Sivrihisar’da tarih ve kültür var. Ancak, bunlar mevcut yerel yöneticilerin desteklenmesi ile ayağa kalkabilirdi. İşte, bu aşamada Kültür ve Turizm Bakanımız Nabi Avcı devreye giriyor. Cuma günü Nasreddin Hoca festivalinin başlangıcında yerimiz aldık. Sivrihisar’ın dağlarında yerini alan heykellerle yakından ilgilenirken, Bakan Avcı da törenlere katılmak için geldi. Avcı, karikatür sergisini gezdikten sonra, Sivrihisar’ın meşhur kayalıkların bitiminden başlayan 50’nin üstündeki heykeli incelemeye başladı. Sivrihisarlı heykeltıraş Metin Yurdanur da bakan Avcı’ya eşlik ediyordu. Avcı, ilk heykele baktıktan sonra Yurdanur’a dönerek,” Metin bey bu heykel Abidin Dino mu?” dedi.

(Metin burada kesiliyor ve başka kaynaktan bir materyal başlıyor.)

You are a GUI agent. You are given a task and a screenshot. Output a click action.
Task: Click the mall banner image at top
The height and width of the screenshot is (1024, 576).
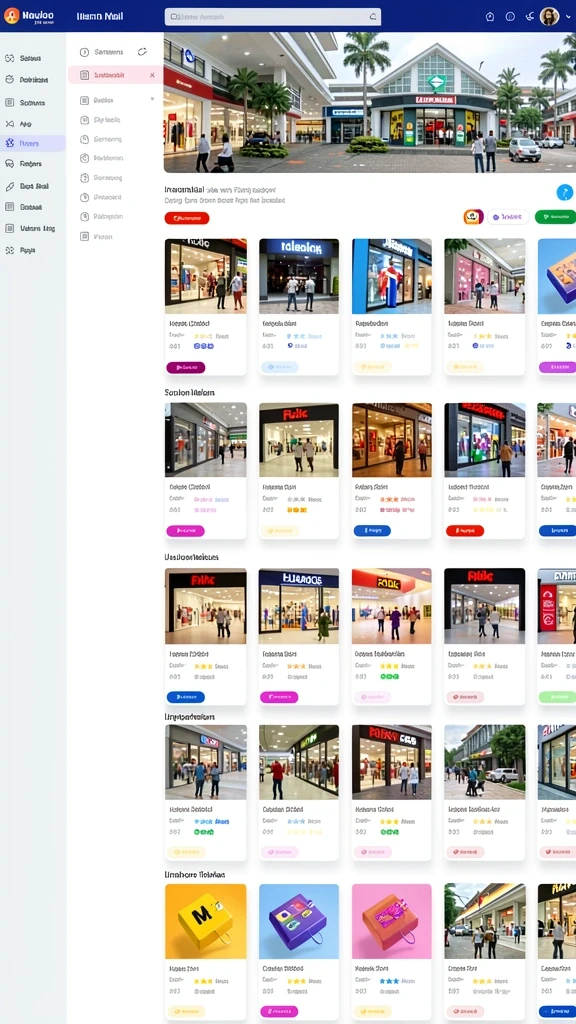coord(370,103)
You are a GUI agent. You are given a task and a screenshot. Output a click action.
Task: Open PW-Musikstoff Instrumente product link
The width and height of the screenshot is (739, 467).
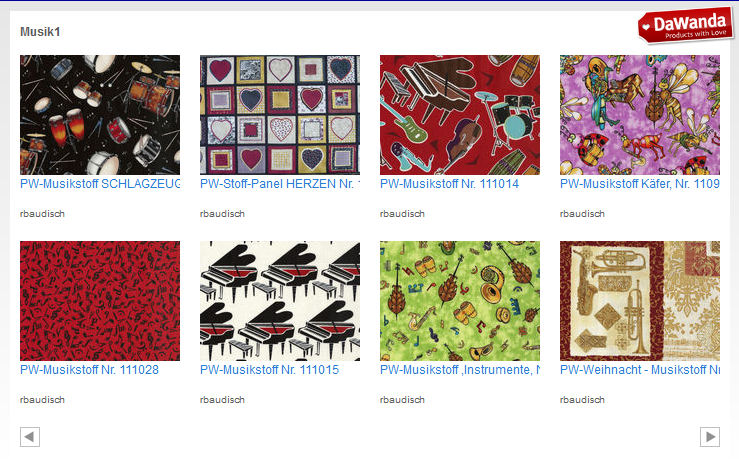[x=460, y=370]
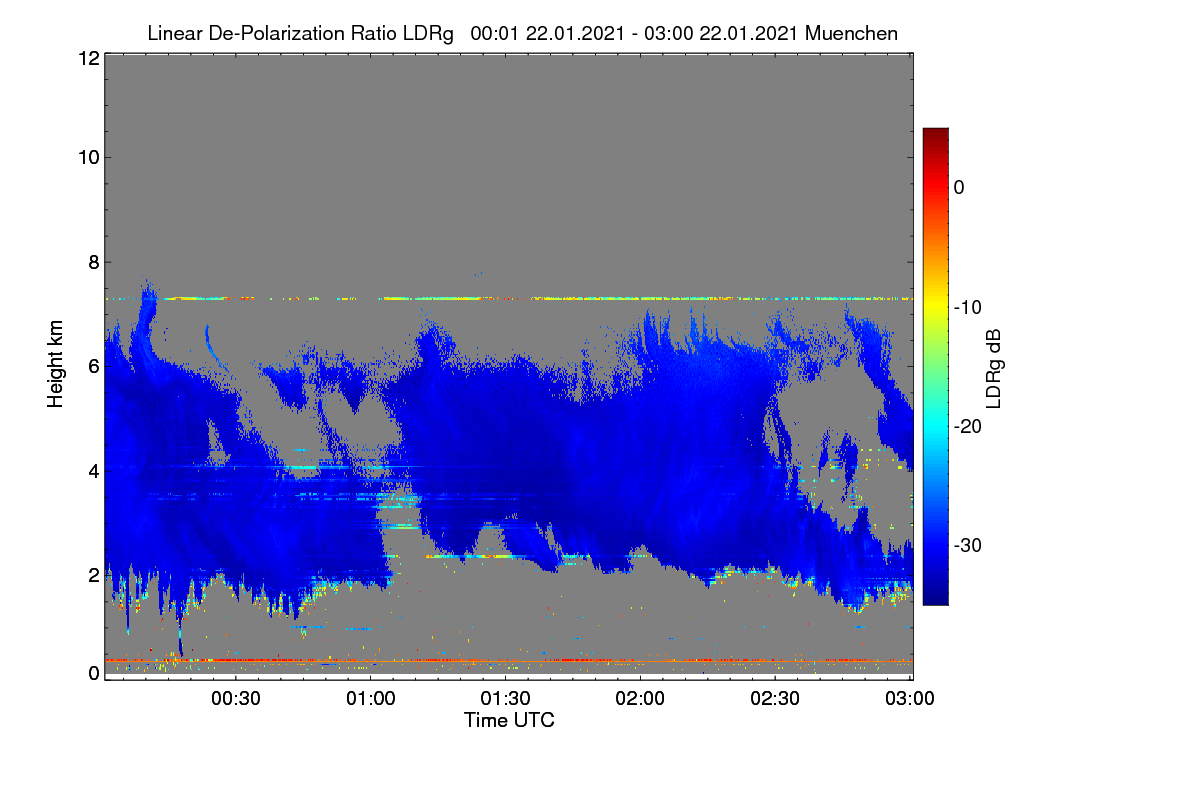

NAZIM HİKMET’İN ŞİİRİ GİBİ
O anda benim aklıma Nazım Hikmet’in en sevdiği eşi Vera için ‘Saman Sarısı’ isimli yazdığı şiir geldi. Ünlü şairimiz Nazım Hikmet, bu şiiri gece yarısı yazarken karşında resim çizen ünlü ressamlarımızdan Abidin Dino’ya dönerek, şunları söyler” Sen mutluluğun resmini yapabilir misin Abidin? İşin kolayına kaçmadan, ama Gül yanaklı bebesini emziren melek yüzlü anneciğin resmini değil, Ne de ak örtüde elmaların, Ne de akvaryumda su kabarcıklarının arasında dolanan kırmızı balığınkini, Sen mutluluğun resmini yapabilir misin Abidin ”Nazım Hikmet yakın dostu Abidin Dino’yu da şiirine böylelikle dâhil etmiş olur. Bakan Avcı, Sivrihisar dağlarına bir Sivrihisarlı heykeltıraş Metin Yurdanur tarafından yapılan Abidin Dino heykelini incelerken, ben de “ Sayın bakanım Sivrihisar’da mutluluğun resmini yapacak” dedim. Bakan Avcı, daha da keyiflenerek, heykelleri onları yapan heykeltıraş ile incelemeye devam etti.
YAŞAR KEMAL DE VAR
Bugün hayatta olmayan dünya çapındaki edebiyatçımız Yaşar Kemal’in de heykeli Sivrihisar dağında bulunuyor. Sivrihisar’ın kayalık alanında sadece iki ünlü Türk’ün heykeli yok. Heykeltıraş belirli bir düzen içinde tarihimizi heykeller ile anlatmış. Belki de, Sivrihisar’da Haziran ayında hizmete açtığı ‘Kültür Sanat Evi ve Heykel Bahçesinde’ hemşerim Metin Yurdanur yeni heykeller yaparak, dağı süslemeye devam edecek. Lafı uzatmadan şunu söylüyorum. Sivrihisar dağı artık turist çekecek. Bu heykelleri herkes görmek isteyecek. Heykel müzesi çok yerinde bir karar olmuş. Emeği geçenleri kutlamak gerekir.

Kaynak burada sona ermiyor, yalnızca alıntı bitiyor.